The next morning Barcelona woke up to the news that after 1am that night the Police had stopped a second attack in the touristic beach town of Cambrils, an hour and a half away to the south. What was going on? The streets of Barcelona were still quiet, far too quiet in a city usually noisy and crowded, and again the terraces, so symptomatic of the Barcelona’s mood, were unusually empty.

“I always said something like this would never happen in Barcelona”, says Joaquín Alegre, 76, walking through Plaça de Catalunya the morning after with his friend, Juan Pastor, 74, who nods and agrees: “I always felt safe.”

But slowly fear had given way to defiance. “Afraid? No, no, no”, insists Joaquín. “We’re going to carry on like normal, respecting the victims and condemning the attack, but we are not going to change”, says Juan.

Little by little the Ramblas and the whole area started to fill up during the day. People came from all directions, all kinds of people, speaking all kinds of language. The day was beautiful, the sky was blue, there are no clouds in sight and it got hotter by the minute. It began to look like Barcelona again.

“It’s important not to show fear, that’s what (the terrorists) want”, says Emily, an 18-year-old from Dresden, in Germany, who landed yesterday at Barcelona airport with her mother a few minutes after the attack. She says people were checking their phones while still on the plane and then one girl said aloud there’d been a terrorist attack in Barcelona. “It’s important to come here (to Plaça Catalunya) at this time”, says her mother, Anna, 42, both of them sitting on a low wall at the square.

Next to them, where the Ramblas begins, people once again filled the boulevard full of shops and hotels, which many locals also see as a symbol of how tourism has gone wrong in Barcelona. But Catalans, Spaniards from elsewhere and foreigners mingled happily, feeling united against a common enemy. Many left flowers and lit candles at the feet of a big ornamental lamppost on top of the Ramblas, many others did the same next to the famous Canaletes fountain a little down the promenade. 

“We the people have to respond to this by getting out and taking the streets”, says Albert Roca, a 54 year old publicist, who’s decided to come against the wishes of his girlfriend, who told him he was crazy. “I took a picture of the Ramblas and sent it to her and wrote, ‘Look how many crazy people there are’.”

Just before noon the Mayor of Barcelona Ada Colau visited the Plaça Catalunya with her retinue. She is a very popular figure who comes from civil society in a country where many citizens don’t feel properly represented by traditional politicians. Many people followed her carrying roses, a symbol of Barcelona, while they made their way into the square.

Shortly after, around 100,000 people packed Plaça Catalunya and its adjacent streets for a minute of silence begins for the victims. Only the flapping of pigeon’s wings overhead can be heard. And then an applause and a loud chant break the silence: “I am not afraid! I am not afraid!”, sang the people in Catalan.
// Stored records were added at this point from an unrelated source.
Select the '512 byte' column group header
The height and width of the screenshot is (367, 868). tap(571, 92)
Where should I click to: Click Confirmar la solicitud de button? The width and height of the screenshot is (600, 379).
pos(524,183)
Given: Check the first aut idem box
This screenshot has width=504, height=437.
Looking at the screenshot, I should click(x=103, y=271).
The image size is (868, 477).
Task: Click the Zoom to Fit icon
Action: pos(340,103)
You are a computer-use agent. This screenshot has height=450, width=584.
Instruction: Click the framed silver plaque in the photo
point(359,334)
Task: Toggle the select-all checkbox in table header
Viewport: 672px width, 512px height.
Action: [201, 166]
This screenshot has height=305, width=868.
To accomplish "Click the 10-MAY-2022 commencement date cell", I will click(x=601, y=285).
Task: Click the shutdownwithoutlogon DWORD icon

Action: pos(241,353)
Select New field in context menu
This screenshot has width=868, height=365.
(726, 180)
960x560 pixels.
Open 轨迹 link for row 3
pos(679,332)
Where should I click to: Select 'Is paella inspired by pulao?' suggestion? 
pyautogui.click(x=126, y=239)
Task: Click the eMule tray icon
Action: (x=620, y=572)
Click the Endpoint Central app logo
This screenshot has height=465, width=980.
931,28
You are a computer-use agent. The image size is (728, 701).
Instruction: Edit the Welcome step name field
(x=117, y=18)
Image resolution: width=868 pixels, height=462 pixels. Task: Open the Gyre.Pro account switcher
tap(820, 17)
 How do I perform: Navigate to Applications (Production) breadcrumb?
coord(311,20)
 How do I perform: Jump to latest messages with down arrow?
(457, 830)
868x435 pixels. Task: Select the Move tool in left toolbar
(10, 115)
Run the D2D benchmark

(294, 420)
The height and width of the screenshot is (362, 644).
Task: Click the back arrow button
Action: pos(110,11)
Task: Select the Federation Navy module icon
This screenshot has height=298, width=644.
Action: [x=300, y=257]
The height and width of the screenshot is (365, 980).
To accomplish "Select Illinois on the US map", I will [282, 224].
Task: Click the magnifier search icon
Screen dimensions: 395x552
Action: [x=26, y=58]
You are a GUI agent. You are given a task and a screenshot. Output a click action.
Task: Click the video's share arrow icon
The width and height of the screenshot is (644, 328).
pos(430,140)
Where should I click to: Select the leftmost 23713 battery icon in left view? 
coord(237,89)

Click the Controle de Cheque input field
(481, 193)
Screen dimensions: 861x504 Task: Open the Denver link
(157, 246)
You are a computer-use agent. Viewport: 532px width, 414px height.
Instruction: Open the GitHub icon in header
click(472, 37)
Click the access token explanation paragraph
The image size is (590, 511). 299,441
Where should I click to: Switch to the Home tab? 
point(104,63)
Along with Colau in the centre of the square there was Carles Puigdemont, the head of the Catalan regional government and leader of the independence movement that has called for a referendum on 1 October, and along side them, King Felipe as the head of State, and Mariano Rajoy, the Prime Minister of Spain and a bitter political rival of Puigdemont. Seeing them standing together presents an image that until yesterday afternoon would’ve seemed impossible.

Very slowly people start emptying the square, where many still remain singing defiantly. “The attacks yesterday were a disgrace”, says a doorman just outside the city centre as Barcelona began returning to normality, “but we are going to carry on, what else can we do?”